При блестящих репортерских способностях Яшин уровень образованности и грамотности оставался где-то на уровне пятого класса средней школы.
Однажды кто-то из наших ребят отправил Яшу к пяти утра на вокзал:
– Яша, завтра через Самарканд будет проходить поезд, он везет Пулковский меридиан. Это же событие века! Сенсация! Ты напишешь?
Яша к пяти утра побежал на вокзал.
Потом – в редакцию.
Крыл нас последними словами, но и он, и мы понимали: розыгрыш с меридианом точно не будет последним. И Яша точно попадется.
Так вот, в тот момент, пока я решался на эпохальный разговор с Львом Юрьевичем, Яша радостно перепечатывал заметку от очередного внештатника, которую нашел у себя под стеклом. Информация тянула как минимум на лучший материал номера. Яша старался успеть, в секретариат с готовым текстом залетел пулей.
– Самаркандские археологи, – хохотали в секретариате, цитируя Яшу, – совершили восхождение на высочайшую гору области – пик Голгофа и обнаружили там мумию. Мумию, представляете?!
– Это что! – Они выхватывали друг у друга листки, требовали тишины. – В одной руке мумия держала синоним, а в другой – антоним.
Каким бы ни был драматичным мой разговор с главным редактором, я тоже засмеялся. Глядя на меня, захохотал и Лев Юрьевич.
– Ладно, – сказал он, отсмеявшись. – Подумаю я, что с тобой делать.
Через некоторое время он назначил меня заместителем ответственного секретаря.
Это была совсем другая работа.

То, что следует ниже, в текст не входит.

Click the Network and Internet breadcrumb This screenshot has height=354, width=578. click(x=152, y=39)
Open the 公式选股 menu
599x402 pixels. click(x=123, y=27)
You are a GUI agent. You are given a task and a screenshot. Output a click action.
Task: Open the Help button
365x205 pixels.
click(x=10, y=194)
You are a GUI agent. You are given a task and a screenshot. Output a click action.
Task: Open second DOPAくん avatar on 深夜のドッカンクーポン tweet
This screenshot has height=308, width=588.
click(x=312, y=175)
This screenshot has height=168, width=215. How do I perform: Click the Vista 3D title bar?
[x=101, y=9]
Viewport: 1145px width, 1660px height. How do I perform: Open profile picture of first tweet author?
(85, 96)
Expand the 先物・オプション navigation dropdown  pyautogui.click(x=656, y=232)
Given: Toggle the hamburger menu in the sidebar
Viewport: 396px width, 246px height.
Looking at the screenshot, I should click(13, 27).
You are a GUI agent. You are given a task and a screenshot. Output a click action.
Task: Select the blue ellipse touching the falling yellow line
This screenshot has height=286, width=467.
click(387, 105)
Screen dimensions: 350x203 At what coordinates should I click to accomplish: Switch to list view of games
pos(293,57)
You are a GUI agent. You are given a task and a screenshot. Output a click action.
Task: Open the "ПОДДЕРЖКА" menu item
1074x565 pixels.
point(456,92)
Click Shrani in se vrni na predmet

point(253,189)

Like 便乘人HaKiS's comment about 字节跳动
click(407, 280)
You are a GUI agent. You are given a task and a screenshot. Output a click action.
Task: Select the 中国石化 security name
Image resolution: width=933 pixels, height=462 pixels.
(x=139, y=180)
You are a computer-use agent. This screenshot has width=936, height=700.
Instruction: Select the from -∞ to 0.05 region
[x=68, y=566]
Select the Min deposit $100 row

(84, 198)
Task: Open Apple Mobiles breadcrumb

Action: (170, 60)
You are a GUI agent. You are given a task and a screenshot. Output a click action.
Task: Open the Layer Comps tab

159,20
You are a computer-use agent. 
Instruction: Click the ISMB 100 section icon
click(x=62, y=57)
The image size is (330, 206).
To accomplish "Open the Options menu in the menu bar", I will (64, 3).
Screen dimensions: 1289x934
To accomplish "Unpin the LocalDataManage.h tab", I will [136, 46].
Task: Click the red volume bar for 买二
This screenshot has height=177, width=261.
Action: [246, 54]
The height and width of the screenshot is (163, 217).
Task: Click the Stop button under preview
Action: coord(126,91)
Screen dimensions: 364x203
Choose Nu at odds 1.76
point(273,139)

Мне уже не требовалось придумывать события, которые никогда не происходили, – я занимался литературной правкой и версткой газеты. И мой рабочий день порой растягивался до следующего дня.
Новости приходили с телетайпной ленты: агентства ТАСС и УзТА работали бесперебойно. Только сверстаешь номер, только порадуешься, что его можно подписывать в печать, – срочная новость. А значит, переверстывать первую полосу заново.
Линотипистки вручную набирают свинцовые буквы, укладывают их на тампаж, делают оттиск – мы снова вычитываем, вносим поправки, линотипистки делают новый оттиск. Иногда в печать мы подписывали газету в 3–4 часа ночи.
Потом снимали напряжение портвейном.
В пять утра я возвращался домой – меня встречала жена, в кроватке спал маленький сын… Как она встречала? С пониманием.
Я всегда очень хорошо помню людей, которые мне помогали. Пусть совсем немного, пусть косвенно, пусть всего лишь словом – но мне кажется, это очень важно: помнить добро. Есть только один провал в памяти, который никак не могу восстановить.